■ **Source excerpt**
════════════════════

In Cyber Bullying, The Digital World

Anti Cyber Bullying: Efforts To Deter Online Personal Attacks

With the digital age in full swing, there are more ways than ever to connect. The Internet has ushered in a new era of how people go about their daily lives. Online banking allows us to transfer funds to a relative thousands of miles away. News outlets are everywhere, keeping us updated on the goings-on both locally and nationally. Simply put, the world is connected into one huge and highly complex global community. For all of these daily routines that now come so easily, and news so readily available, there is a dark side to this brave new world in the form of cyber bullying. You might have heard of celebrities being trolled, or a hacker gaining access to a corporation’s database of credit card information, but more vicious than these is the threat of cyber bullying. Hence the need for Anti cyber bullying movements.

What is Cyber bullying?

The U.S. Government defines Cyber bullying as “bullying that takes place using electronic technology. Examples of cyber bullying include mean text messages or emails, rumors sent by email or posted on social networking sites, and embarrassing pictures, videos, websites, or fake profiles”.

Cyber bullying takes place on a number of different electronics platforms and communication tools:

  • computers;
  • cell phones;
  • tablets;
  • social media sites;
  • instant messaging;
  • and websites are all found in the cyber bully’s arsenal of weapons.

Most of the time, kids getting cyber bullied are also getting bullied in person as well. The huge problem now is that once victims of bullying leave school, these emerging technologies make it possible for the bullies to harass them after hours. Bullies can attack victims 24 hours a day, often altering a child’s behavior and leading to more sever problems. Kids who experience cyber bullying are more likely to skip school, do illicit drugs, and have health problems.

════════════════════

■ **Information shown**
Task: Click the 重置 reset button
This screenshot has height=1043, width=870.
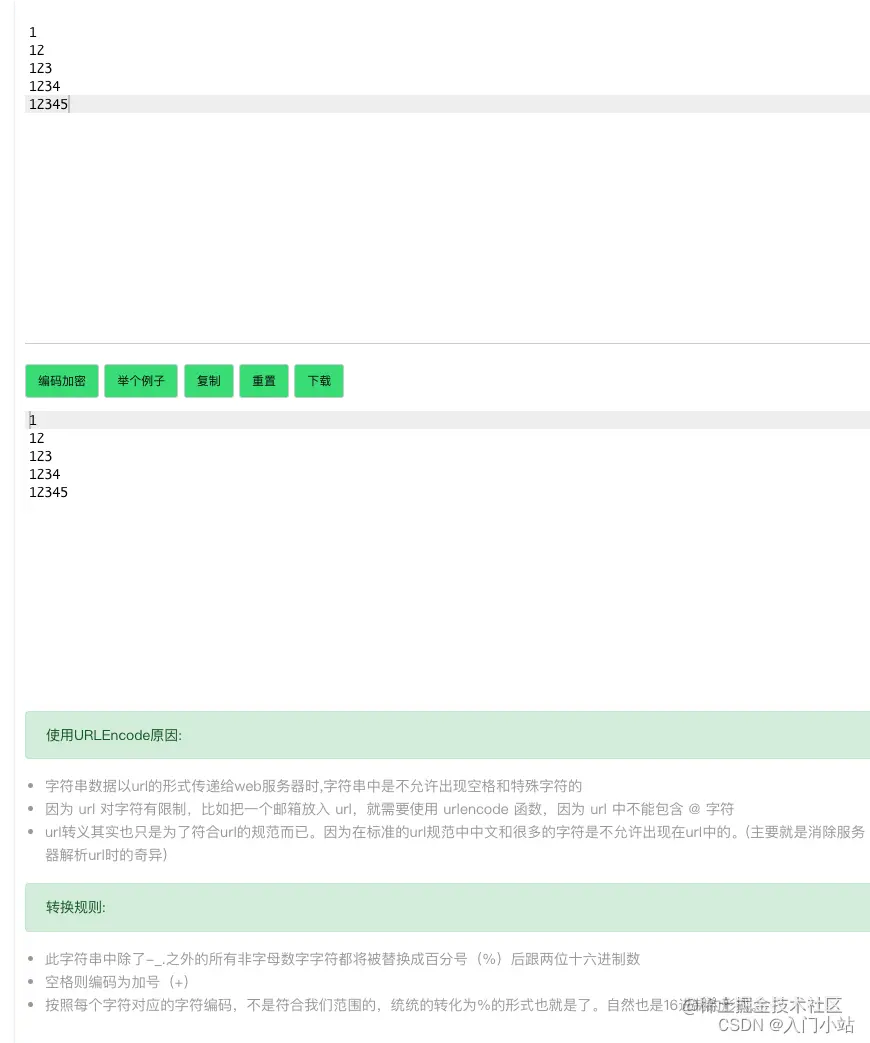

════════════════════

■ **Task to complete**
Please write out the passage from the cyber bullying article word for word, beginning at "Cyber bullying takes" and stopping after "have health problems.".

■ **The result**
Cyber bullying takes place on a number of different electronics platforms and communication tools:

  • computers;
  • cell phones;
  • tablets;
  • social media sites;
  • instant messaging;
  • and websites are all found in the cyber bully’s arsenal of weapons.

Most of the time, kids getting cyber bullied are also getting bullied in person as well. The huge problem now is that once victims of bullying leave school, these emerging technologies make it possible for the bullies to harass them after hours. Bullies can attack victims 24 hours a day, often altering a child’s behavior and leading to more sever problems. Kids who experience cyber bullying are more likely to skip school, do illicit drugs, and have health problems.